Well we went out with our new 325FRE for the May long weekend here in Canada. We went to Bird's Hill provincial park here in Manitoba. We had a great time and the whole weekend went off without a hitch. (no pun intended) Here's a few pictures of the new TT.


----------



## FLYakman (Jan 26, 2006)

WOW!! I count 4 slides! That is great. Sure you had a great time. That looks like one sweet OB!!!

Best of luck.


----------



## Holmes On The Road (Jan 23, 2009)

VERY NICE!


----------



## rock hill (Apr 17, 2009)

What an amazing outback!! I love it, and so will you!!


----------



## Joe/GA (Aug 14, 2009)

Wow!
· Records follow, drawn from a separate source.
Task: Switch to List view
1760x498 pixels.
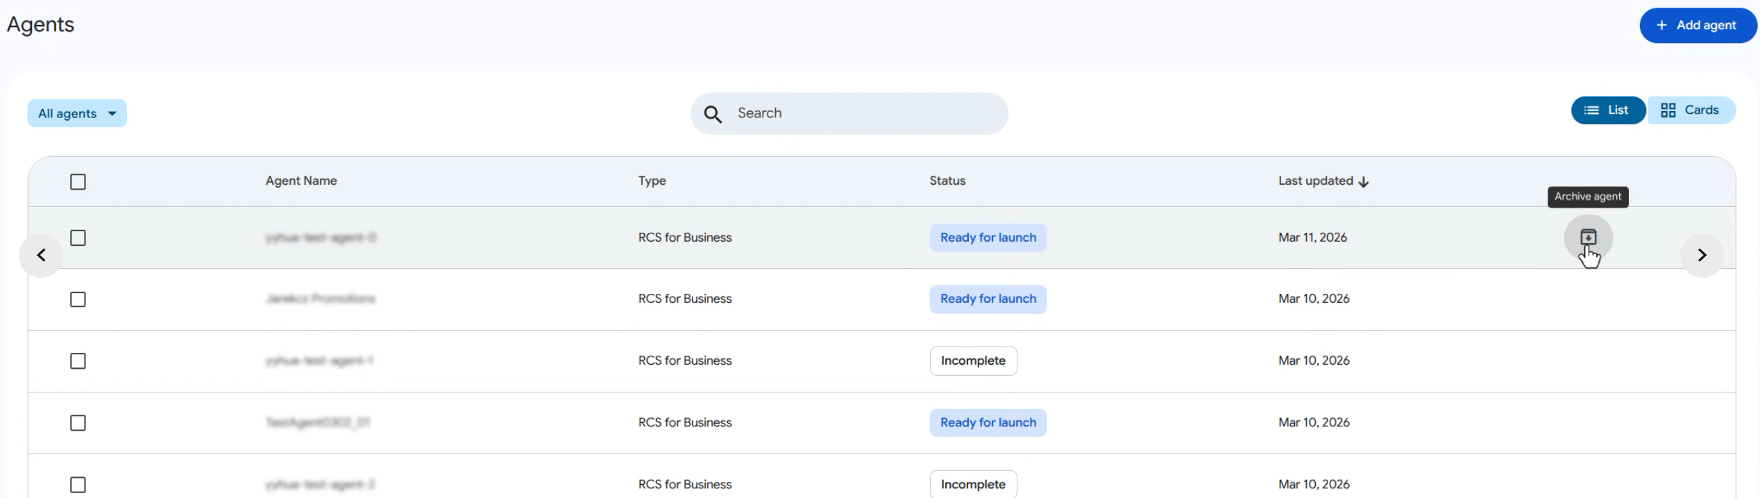Action: tap(1607, 110)
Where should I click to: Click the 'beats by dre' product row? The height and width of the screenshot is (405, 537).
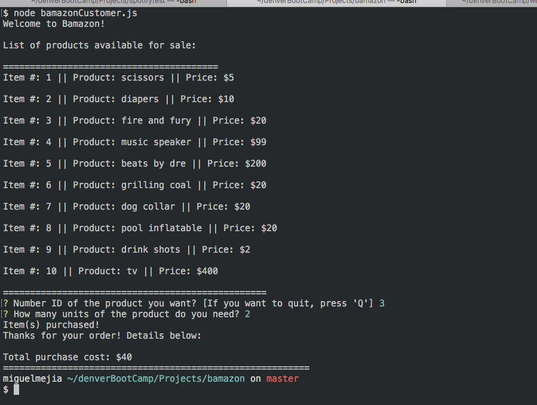point(134,164)
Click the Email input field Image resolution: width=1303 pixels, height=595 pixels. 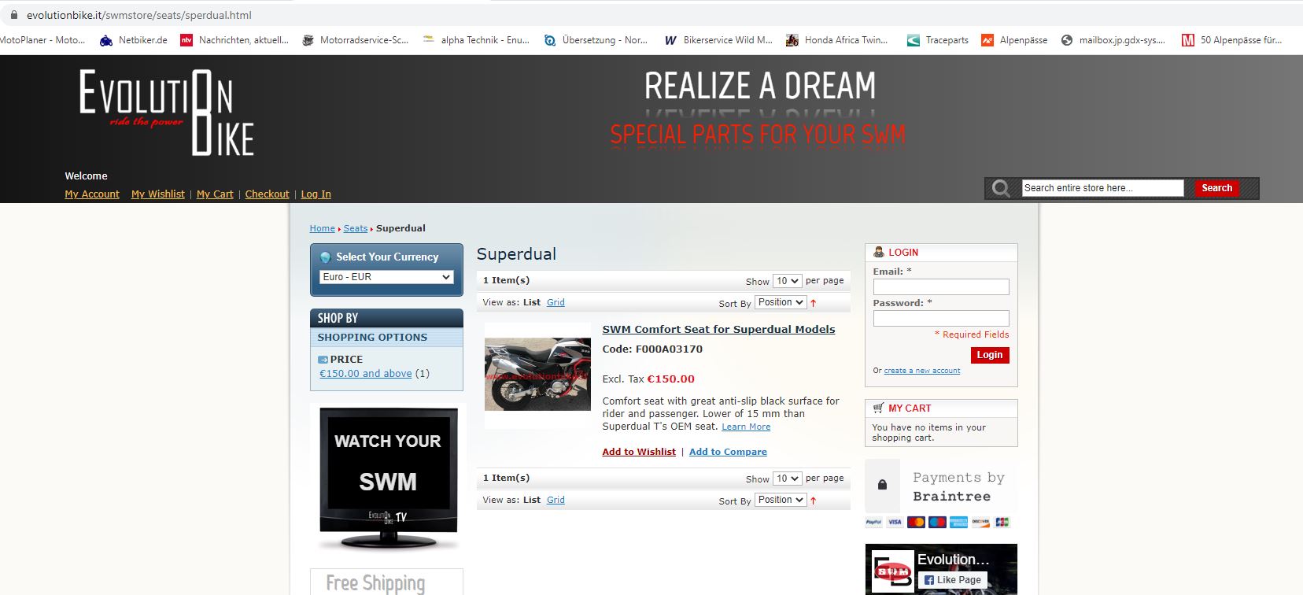point(940,287)
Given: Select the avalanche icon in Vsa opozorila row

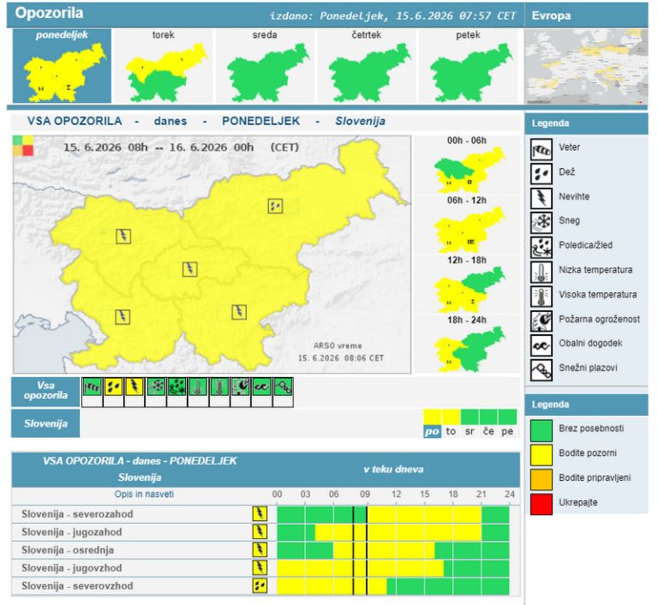Looking at the screenshot, I should point(283,386).
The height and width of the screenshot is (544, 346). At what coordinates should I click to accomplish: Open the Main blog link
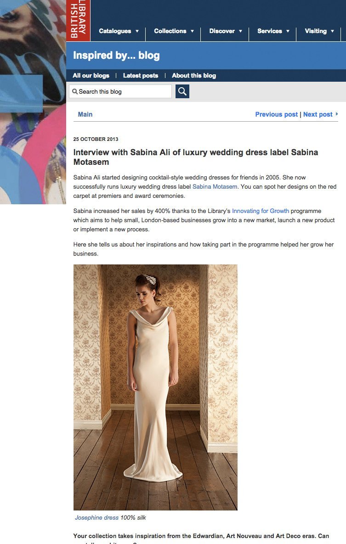(x=85, y=114)
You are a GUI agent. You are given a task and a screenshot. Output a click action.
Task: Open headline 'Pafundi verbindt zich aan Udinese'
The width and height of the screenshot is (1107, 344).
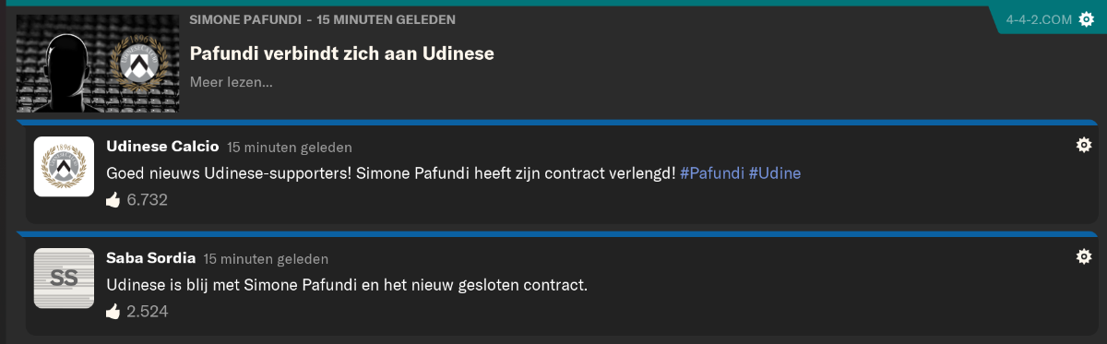(x=341, y=53)

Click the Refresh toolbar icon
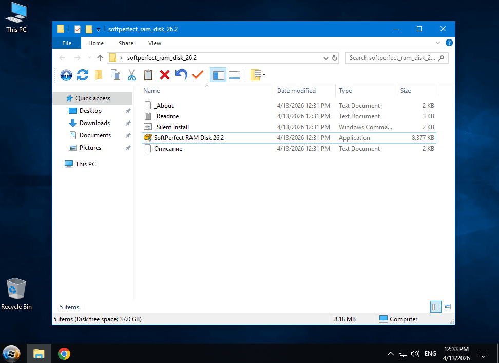click(83, 75)
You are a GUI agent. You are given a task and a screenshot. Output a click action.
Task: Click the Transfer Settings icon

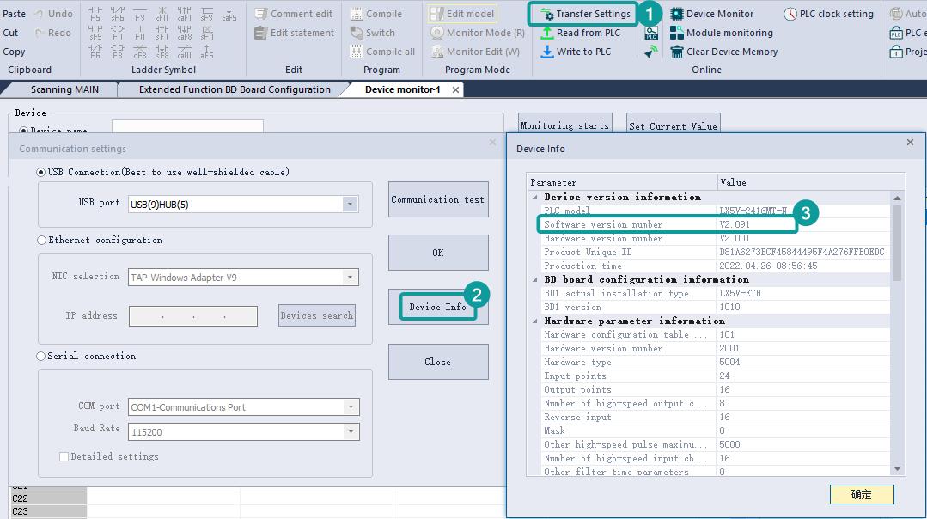[x=546, y=15]
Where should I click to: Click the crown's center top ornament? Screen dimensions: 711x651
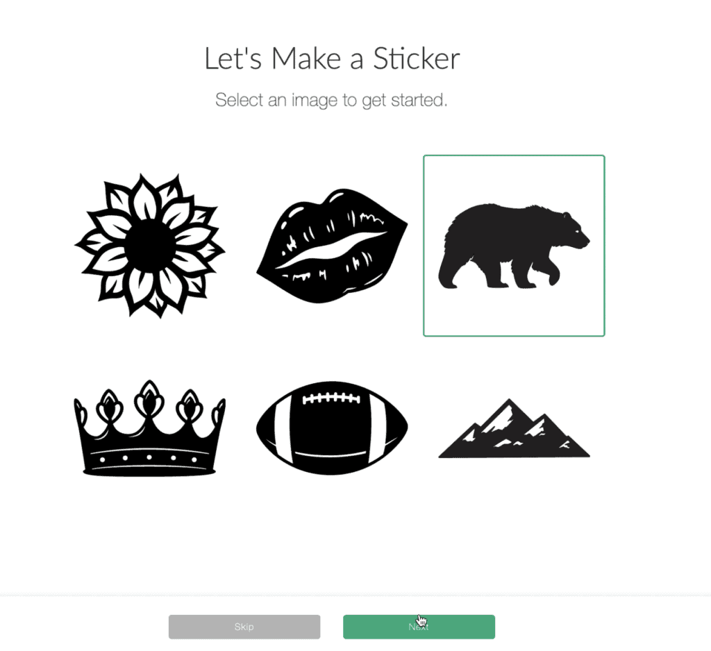point(149,399)
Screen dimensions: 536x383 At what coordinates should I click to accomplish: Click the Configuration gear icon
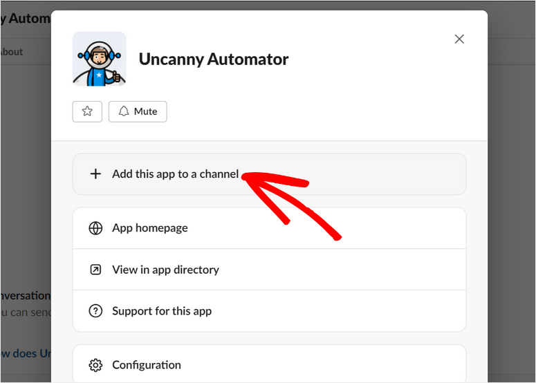[x=96, y=365]
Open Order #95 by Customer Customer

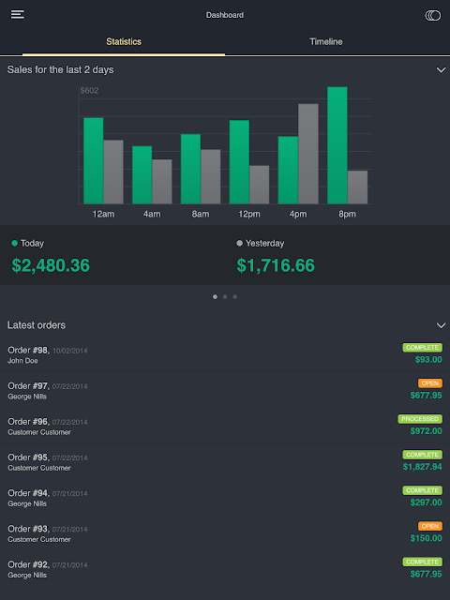pyautogui.click(x=225, y=461)
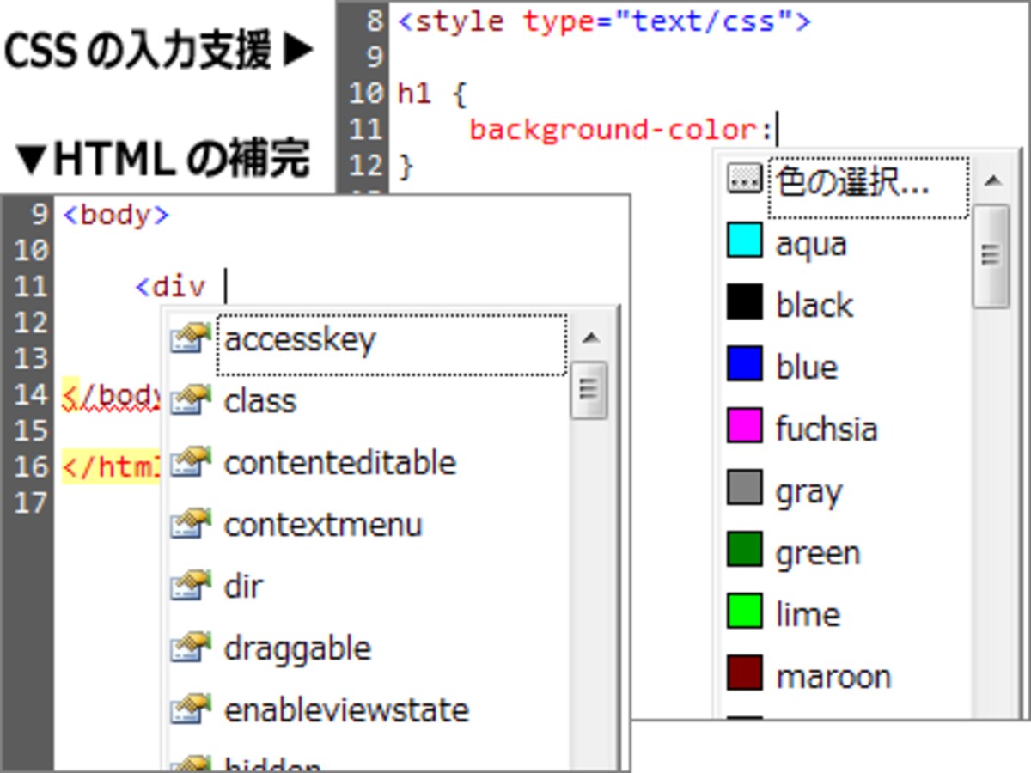Select the maroon color swatch

tap(744, 673)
That's quite the outback! It must be really spacious inside. Congratulations and enjoy!


----------



## CdnOutback (Apr 16, 2010)

I'll have to take some pictures of the inside. It is very spacious and will be great for the two of us!... It does have 4 slides and it has the rear entertainment complete with a fireplace. The slide out in the middle drivers side is the kitchen appliances so you end up with lots of room there too. We leave July 9 for about 7 weeks of traveling to Vancouver and back through Washington, Idaho, Montana and ND. Then we go to Michigan for the Nascar race in August and through Ontario back home.. That will be the first trip of our retirement. My wife says this trailer is the playpen model because the living area is so big. No grandchildren yet but we are hoping....


----------



## duggy (Mar 17, 2010)

Looks like a beautiful rig! You'll have lots of great times with that one. Enjoy your seven week excursion. You'll be living my dream!

Doug


----------



## darinandsherry (Jun 20, 2010)

CdnOutback said:


> I'll have to take some pictures of the inside. It is very spacious and will be great for the two of us!... It does have 4 slides and it has the rear entertainment complete with a fireplace. The slide out in the middle drivers side is the kitchen appliances so you end up with lots of room there too. We leave July 9 for about 7 weeks of traveling to Vancouver and back through Washington, Idaho, Montana and ND. Then we go to Michigan for the Nascar race in August and through Ontario back home.. That will be the first trip of our retirement. My wife says this trailer is the playpen model because the living area is so big. No grandchildren yet but we are hoping....


----------



## darinandsherry (Jun 20, 2010)

Theres 2 of us now!!! We just picked up our 325fre about a week ago and can't wait to take it out the first week of July.Planning to go to Wells Grey Park for 1 week. We're placing bets on who gets to christen the new toilet first.


----------



## CdnOutback (Apr 16, 2010)

And we're both Canadian too!! We are going to be in Surrey from the 18th to 25th of July, staying at the Tynehead RV park. Congrats on the fantastic purchase. We used to live in Langley before we came here 18 1/2 years ago.


----------



## Lacy286 (Apr 15, 2010)

Gorgeous - thanks for the pictures. We do love our OUTBACKS!!!!

Safe Travels.............


----------